__WHAT IS EXPECTED__:
The answer must be every line of the records in which the string "Task" appears.

__GIVEN RECORDS__:
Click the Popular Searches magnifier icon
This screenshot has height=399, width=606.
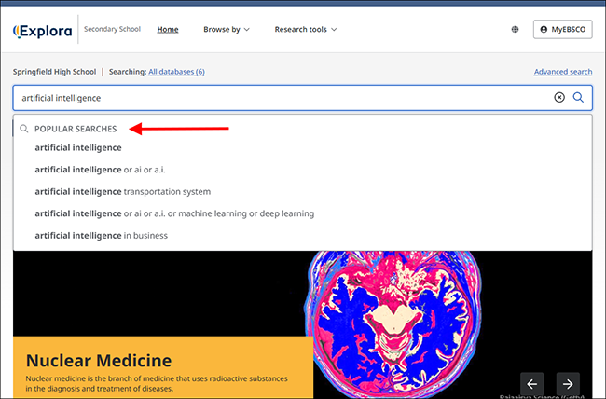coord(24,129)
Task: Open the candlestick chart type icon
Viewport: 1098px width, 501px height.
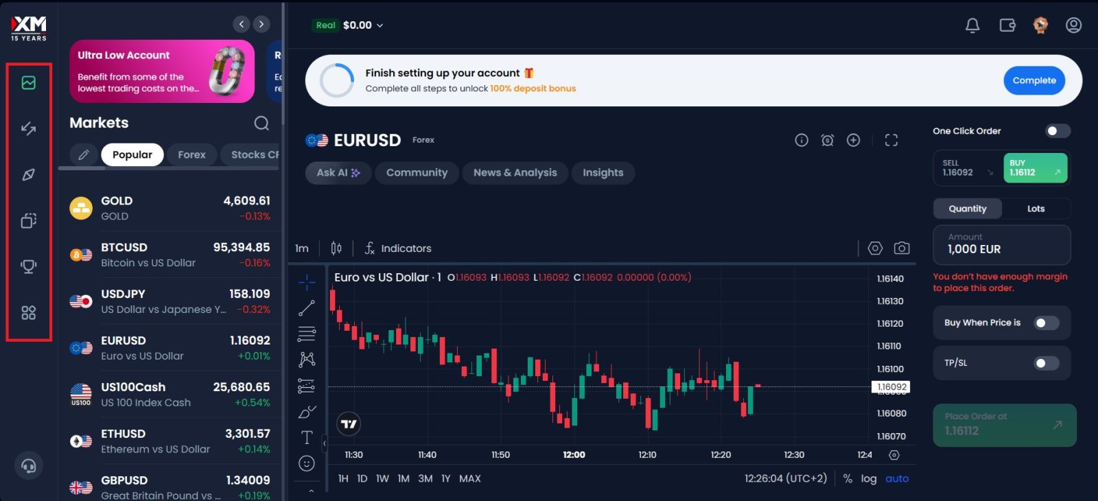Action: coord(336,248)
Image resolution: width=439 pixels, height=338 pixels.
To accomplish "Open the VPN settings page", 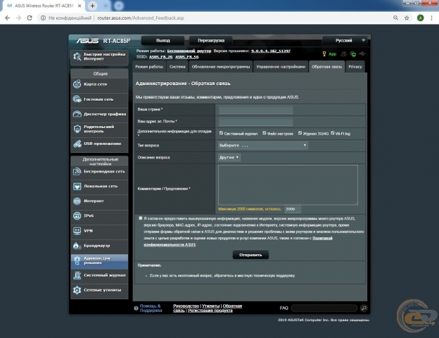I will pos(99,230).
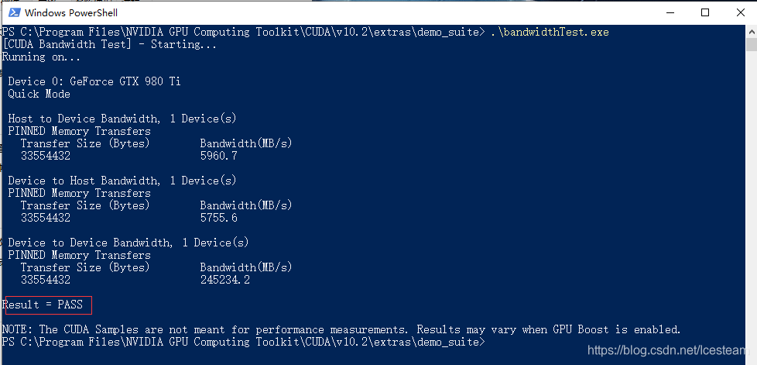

--

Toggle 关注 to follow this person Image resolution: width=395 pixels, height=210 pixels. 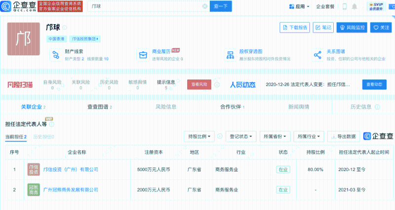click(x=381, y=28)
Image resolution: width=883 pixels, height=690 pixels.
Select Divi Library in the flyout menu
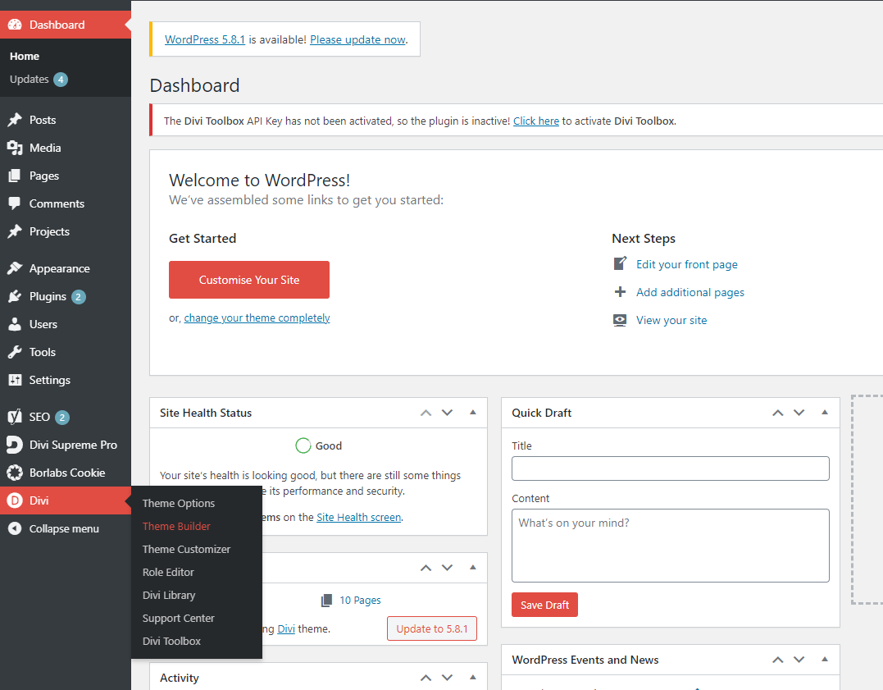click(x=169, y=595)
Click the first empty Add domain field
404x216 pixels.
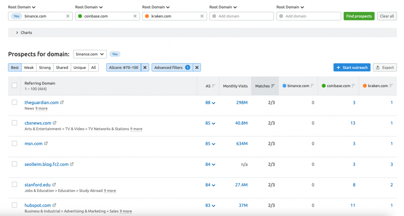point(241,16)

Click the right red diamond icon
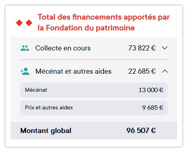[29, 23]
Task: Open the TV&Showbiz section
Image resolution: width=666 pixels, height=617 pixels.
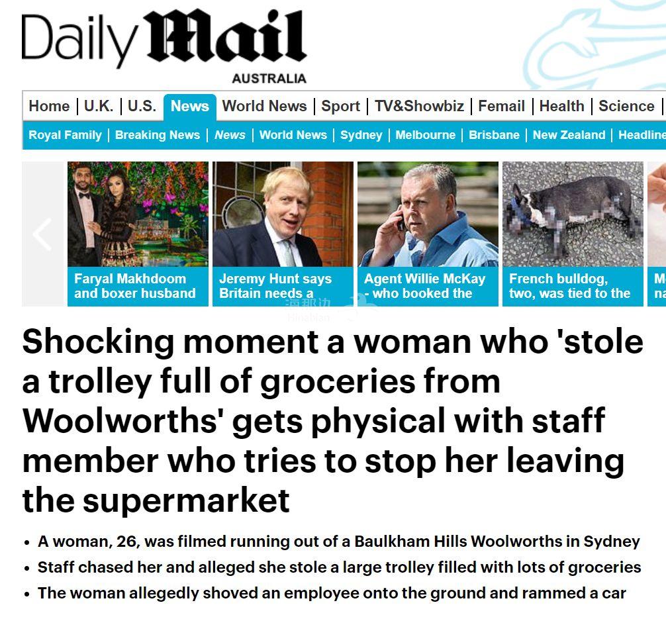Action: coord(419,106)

__SOLUTION TO THE EXERCISE__:
Task: Open the candlestick chart type icon
Task: Open the TV&Showbiz section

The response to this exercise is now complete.